Ectoparasites -- creatures that live on the outside of a host's body and feed on tissue, blood or both -- not only make dogs miserable but also transmit disease. Some, such as fleas and lice, are insects. Others, such as ticks, are related to spiders. Pet owners can manage these common scourges themselves, under a veterinarian's oversight. Consulting a veterinarian about medication choices and pest management options is always a good idea. If maggots take up residence anywhere on a dog's body, the only person qualified to handle the problem is a vet.
Texas A&M's vet school website says a bath in medicated shampoo, combined with a good going-over with a fine-tooth flea comb, should be your first move if you find fleas in your dog's coat. Pay particular attention to areas where fleas flee -- your dog's face and neck and where the base of the tail meets his body. Dunk the comb frequently into soapy water or a water-alcohol solution to kill the fleas you snag. The American Society for the Prevention of Cruelty to Animals advises consulting your vet before you decide on which of literally hundreds of anti-flea products on the market to use for the next phase of treatment. Standard options include topical liquids applied to the back of the dog's neck monthly, monthly tablets or chewables, and sprays, powders and shampoos.
If you notice your dog scratching and biting at himself but find no evidence of fleas, check for lice. If they're present, you can expect to see their pale, oval, translucent eggs, called nits, affixed to hairs close to your dog's skin, as well as oval-shaped insects about the size of fleas moving in his fur. Of the two louse species that infest dogs in North America, sucking lice are more common than chewing lice, which are intermediate hosts for tapeworms. Sucking lice sink their mouthparts into the dog's skin, creating puncture wounds that can easily become infected. The Merck Manual Pet Health Edition website says neither medicated shampoos nor fine-toothed combs do much good by themselves for lice. Consult a vet to find out which of the lice-killing dips, washes, sprays and dusts on the market are best for your pet.
Disinfecting the Indoor Environment
Getting rid of external parasites is only a stopgap solution unless you eliminate the generations of unhatched insects and pupae awaiting their chance to jump or crawl onto your dog from rugs, bedding and upholstery. Everything else your dog has come in contact with, including collars and grooming tools, must be carefully cleaned. The heat from a clothes dryer on the highest temperature setting does a good job of destroying eggs. A vacuum cleaner also picks them up efficiently, but you must be sure to seal and discard the vacuum bag outside the house.

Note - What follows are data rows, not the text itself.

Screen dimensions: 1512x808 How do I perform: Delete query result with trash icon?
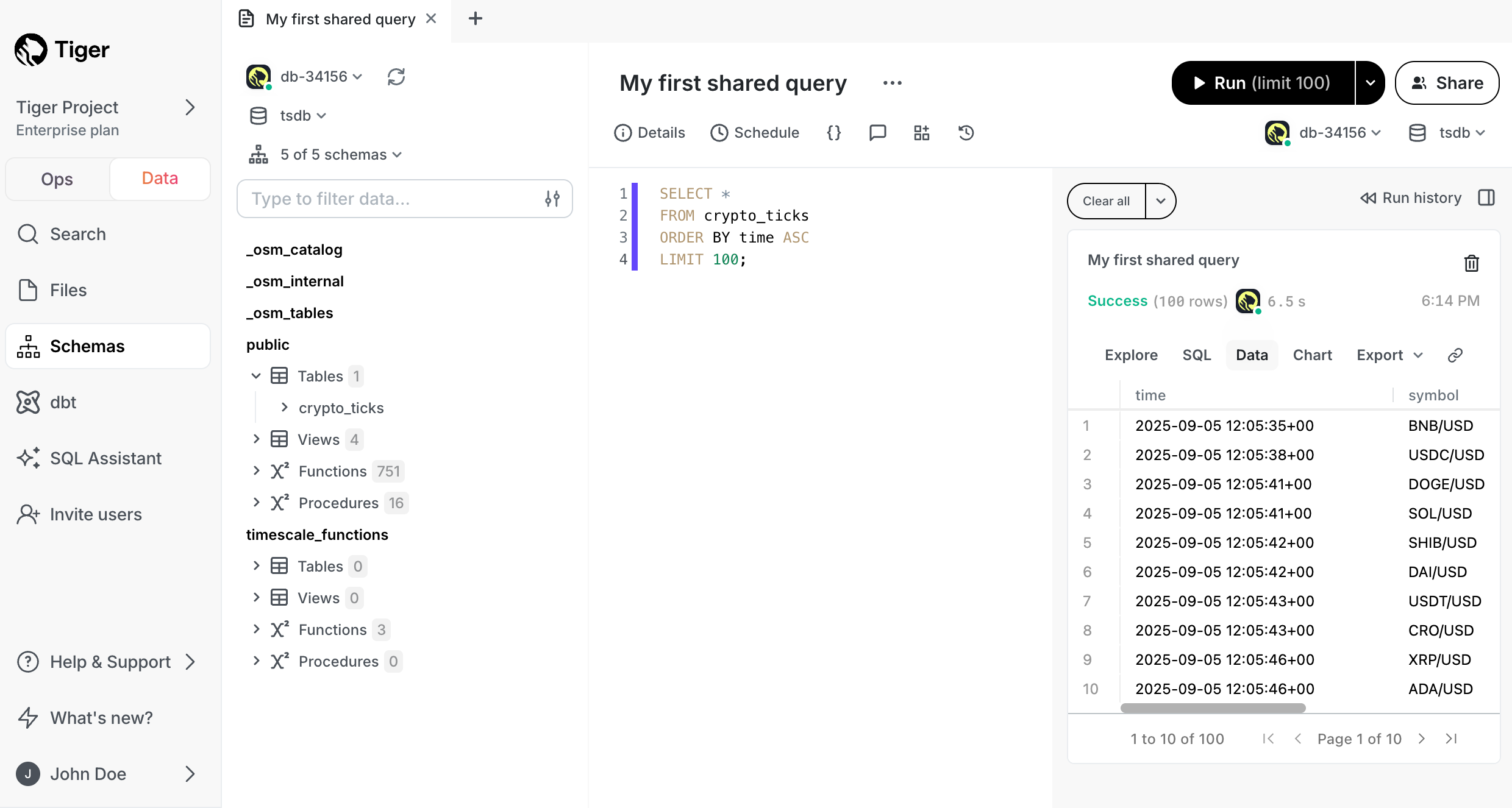(1472, 263)
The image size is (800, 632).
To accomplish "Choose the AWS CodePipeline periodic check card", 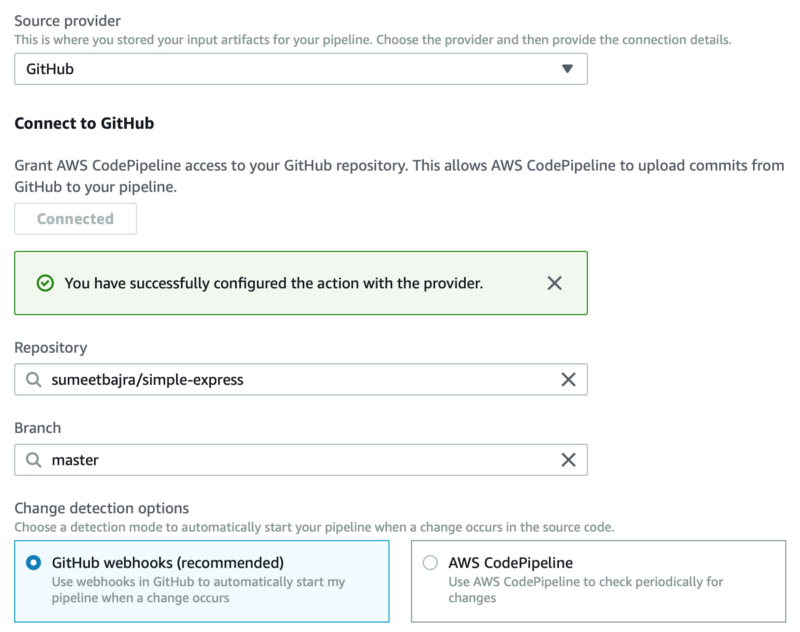I will (598, 582).
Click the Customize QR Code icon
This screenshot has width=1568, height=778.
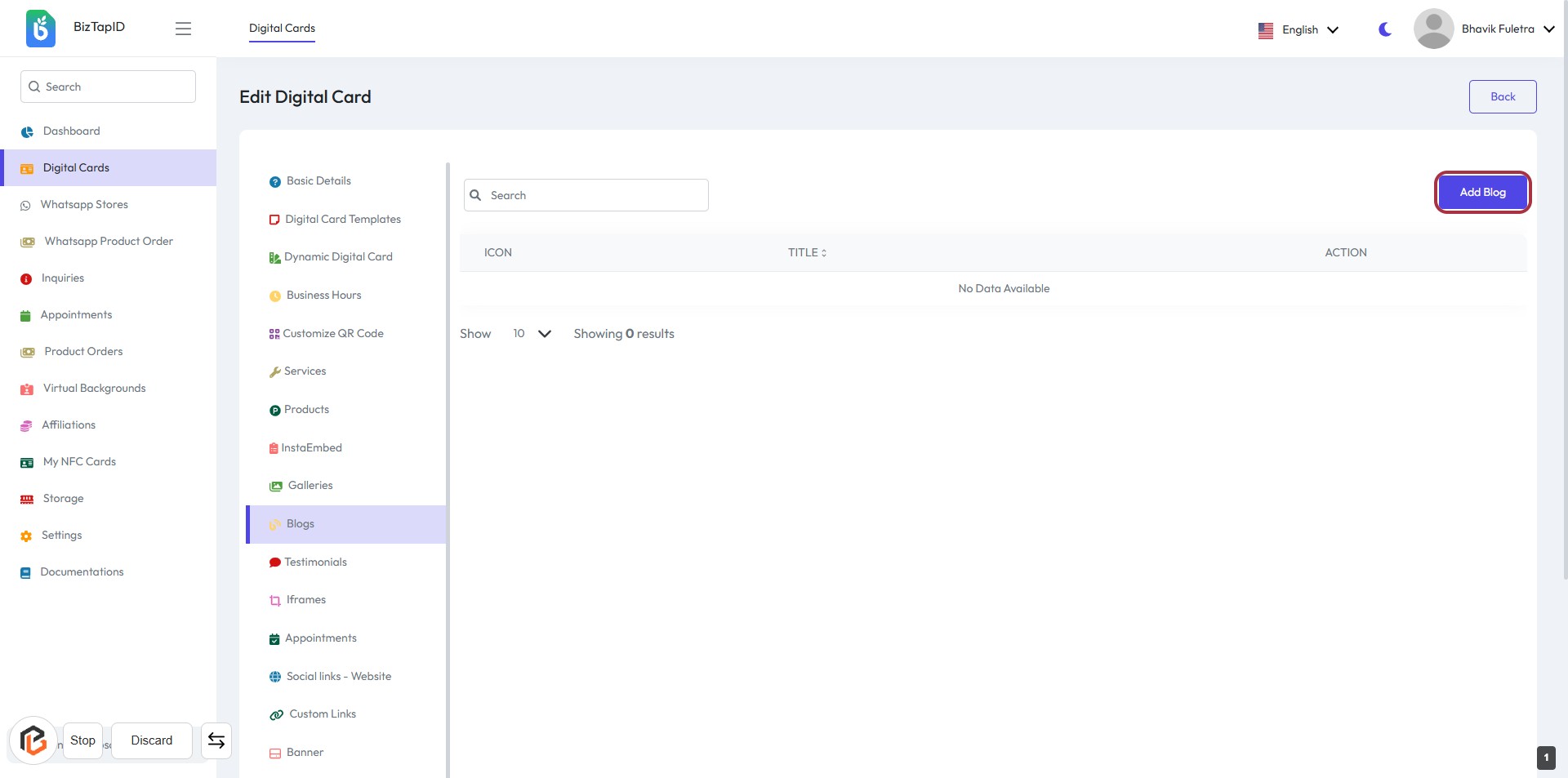coord(274,334)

Ticks can transmit infections within 24 hours of latching onto a dog, so if you live in a tick-prone environment, check your pet regularly and thoroughly for these bloodsuckers and detach them before they can do any harm. The Humane Society of the United States advises wearing protective gloves for this. Using fine-point tweezers, seize the tick as close as possible to your dog's skin and "pull outward in a straight, steady motion," making sure to get the whole bug, since residue can cause infection. Drop the tick into a small container such as a pill bottle containing rubbing alcohol, mark the date on it and save it in case your dog starts developing symptoms of illness; you'll need to show it to your vet. Clean your dog's skin with antiseptic and clean the tweezers with rubbing alcohol.
"Flystrike" Maggot Infestations
Some flies like laying eggs in living bodies. Maggot infestation, called flystrike or myiasis, can occur to clean, healthy dogs as well as to neglected or homeless animals. Flies are attracted to odors given off by injured flesh, which can include skin infections and irritations. They can also burrow into a dog's rectum or vagina. After the eggs hatch, the maggots start feeding on dead skin cells; but when that's gone, they release an enzyme that breaks down healthy tissue, allowing them to tunnel underneath the skin, releasing toxins as they go. Symptoms may include a boil, typically around the head, neck and trunk; maggots may or may not be visible. Don't squeeze or interfere with the boil in any way, Merck advises -- get your dog to the vet as soon as possible.